- [The problem]: Repeat each of the lines below word for word, without changing anything.

- [Stored data]:
[Start]

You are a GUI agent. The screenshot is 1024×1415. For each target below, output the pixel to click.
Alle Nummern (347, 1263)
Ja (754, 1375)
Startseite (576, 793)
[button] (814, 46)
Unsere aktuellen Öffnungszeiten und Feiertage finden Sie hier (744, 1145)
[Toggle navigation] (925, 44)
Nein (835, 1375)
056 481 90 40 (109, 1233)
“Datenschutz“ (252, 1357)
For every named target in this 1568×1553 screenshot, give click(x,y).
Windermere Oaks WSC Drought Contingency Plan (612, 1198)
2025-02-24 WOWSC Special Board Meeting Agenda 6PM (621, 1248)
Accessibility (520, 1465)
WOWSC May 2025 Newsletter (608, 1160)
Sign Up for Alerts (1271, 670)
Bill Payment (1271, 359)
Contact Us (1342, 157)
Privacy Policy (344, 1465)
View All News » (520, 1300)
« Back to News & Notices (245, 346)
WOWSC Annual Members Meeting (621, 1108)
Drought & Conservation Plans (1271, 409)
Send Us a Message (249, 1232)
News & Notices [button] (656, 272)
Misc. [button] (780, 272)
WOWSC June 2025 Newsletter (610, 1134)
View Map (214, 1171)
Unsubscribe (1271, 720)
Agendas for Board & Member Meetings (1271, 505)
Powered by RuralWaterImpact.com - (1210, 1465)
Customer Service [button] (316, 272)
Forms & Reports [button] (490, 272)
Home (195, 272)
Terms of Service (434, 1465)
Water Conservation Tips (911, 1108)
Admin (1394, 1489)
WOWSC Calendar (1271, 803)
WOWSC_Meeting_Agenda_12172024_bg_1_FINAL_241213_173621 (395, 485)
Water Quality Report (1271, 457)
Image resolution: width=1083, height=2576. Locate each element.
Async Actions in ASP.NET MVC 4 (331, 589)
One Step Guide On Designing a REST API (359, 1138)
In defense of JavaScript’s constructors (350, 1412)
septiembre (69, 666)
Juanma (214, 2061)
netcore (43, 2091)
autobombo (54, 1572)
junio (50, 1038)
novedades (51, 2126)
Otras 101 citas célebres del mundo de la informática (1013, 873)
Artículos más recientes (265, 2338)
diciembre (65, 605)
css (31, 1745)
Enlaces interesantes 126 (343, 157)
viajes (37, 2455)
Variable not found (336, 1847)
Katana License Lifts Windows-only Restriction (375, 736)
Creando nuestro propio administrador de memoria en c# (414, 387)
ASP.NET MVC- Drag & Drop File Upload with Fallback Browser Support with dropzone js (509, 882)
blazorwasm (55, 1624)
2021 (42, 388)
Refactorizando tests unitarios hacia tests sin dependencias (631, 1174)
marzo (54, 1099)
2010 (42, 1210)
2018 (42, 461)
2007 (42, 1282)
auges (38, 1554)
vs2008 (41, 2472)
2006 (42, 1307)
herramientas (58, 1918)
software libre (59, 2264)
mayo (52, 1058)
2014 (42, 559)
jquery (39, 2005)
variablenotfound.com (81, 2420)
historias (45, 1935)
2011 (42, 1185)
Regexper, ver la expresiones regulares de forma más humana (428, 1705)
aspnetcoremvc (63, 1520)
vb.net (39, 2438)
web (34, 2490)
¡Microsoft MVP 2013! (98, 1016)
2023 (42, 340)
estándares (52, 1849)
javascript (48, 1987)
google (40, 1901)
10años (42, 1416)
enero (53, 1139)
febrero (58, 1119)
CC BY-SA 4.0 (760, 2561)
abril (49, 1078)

[End]

- [Task solution]:
You are a GUI agent. The screenshot is 1024×1415. For each target below, output the pixel to click.
Alle Nummern (347, 1263)
Ja (754, 1375)
Startseite (576, 793)
[button] (814, 46)
Unsere aktuellen Öffnungszeiten und Feiertage finden Sie hier (744, 1145)
[Toggle navigation] (925, 44)
Nein (835, 1375)
056 481 90 40 (109, 1233)
“Datenschutz“ (252, 1357)
For every named target in this 1568×1553 screenshot, give click(x,y).
Windermere Oaks WSC Drought Contingency Plan (612, 1198)
2025-02-24 WOWSC Special Board Meeting Agenda 6PM (621, 1248)
Accessibility (520, 1465)
WOWSC May 2025 Newsletter (608, 1160)
Sign Up for Alerts (1271, 670)
Bill Payment (1271, 359)
Contact Us (1342, 157)
Privacy Policy (344, 1465)
View All News » (520, 1300)
« Back to News & Notices (245, 346)
WOWSC Annual Members Meeting (621, 1108)
Drought & Conservation Plans (1271, 409)
Send Us a Message (249, 1232)
News & Notices [button] (656, 272)
Misc. [button] (780, 272)
WOWSC June 2025 Newsletter (610, 1134)
View Map (214, 1171)
Unsubscribe (1271, 720)
Agendas for Board & Member Meetings (1271, 505)
Powered by RuralWaterImpact.com - (1210, 1465)
Customer Service [button] (316, 272)
Forms & Reports [button] (490, 272)
Home (195, 272)
Terms of Service (434, 1465)
Water Conservation Tips (911, 1108)
Admin (1394, 1489)
WOWSC Calendar (1271, 803)
WOWSC_Meeting_Agenda_12172024_bg_1_FINAL_241213_173621 (395, 485)
Water Quality Report (1271, 457)
Image resolution: width=1083, height=2576. Locate each element.
Async Actions in ASP.NET MVC 4 (331, 589)
One Step Guide On Designing a REST API (359, 1138)
In defense of JavaScript’s constructors (350, 1412)
septiembre (69, 666)
Juanma (214, 2061)
netcore (43, 2091)
autobombo (54, 1572)
junio (50, 1038)
novedades (51, 2126)
Otras 101 citas célebres del mundo de la informática (1013, 873)
Artículos más recientes (265, 2338)
diciembre (65, 605)
css (31, 1745)
Enlaces interesantes 126 (343, 157)
viajes (37, 2455)
Variable not found (336, 1847)
Katana License Lifts Windows-only Restriction (375, 736)
Creando nuestro propio administrador de memoria en c# (414, 387)
ASP.NET MVC- Drag & Drop File Upload with Fallback Browser Support with dropzone js (509, 882)
blazorwasm (55, 1624)
2021 (42, 388)
Refactorizando tests unitarios hacia tests sin dependencias (631, 1174)
marzo (54, 1099)
2010 (42, 1210)
2018 (42, 461)
2007 (42, 1282)
auges (38, 1554)
vs2008 (41, 2472)
2006 (42, 1307)
herramientas (58, 1918)
software libre (59, 2264)
mayo (52, 1058)
2014 (42, 559)
jquery (39, 2005)
variablenotfound.com (81, 2420)
historias (45, 1935)
2011 (42, 1185)
Regexper, ver la expresiones regulares de forma más humana (428, 1705)
aspnetcoremvc (63, 1520)
vb.net (39, 2438)
web (34, 2490)
¡Microsoft MVP 2013! (98, 1016)
2023 (42, 340)
estándares (52, 1849)
javascript (48, 1987)
google (40, 1901)
10años (42, 1416)
enero (53, 1139)
febrero (58, 1119)
CC BY-SA 4.0 (760, 2561)
abril (49, 1078)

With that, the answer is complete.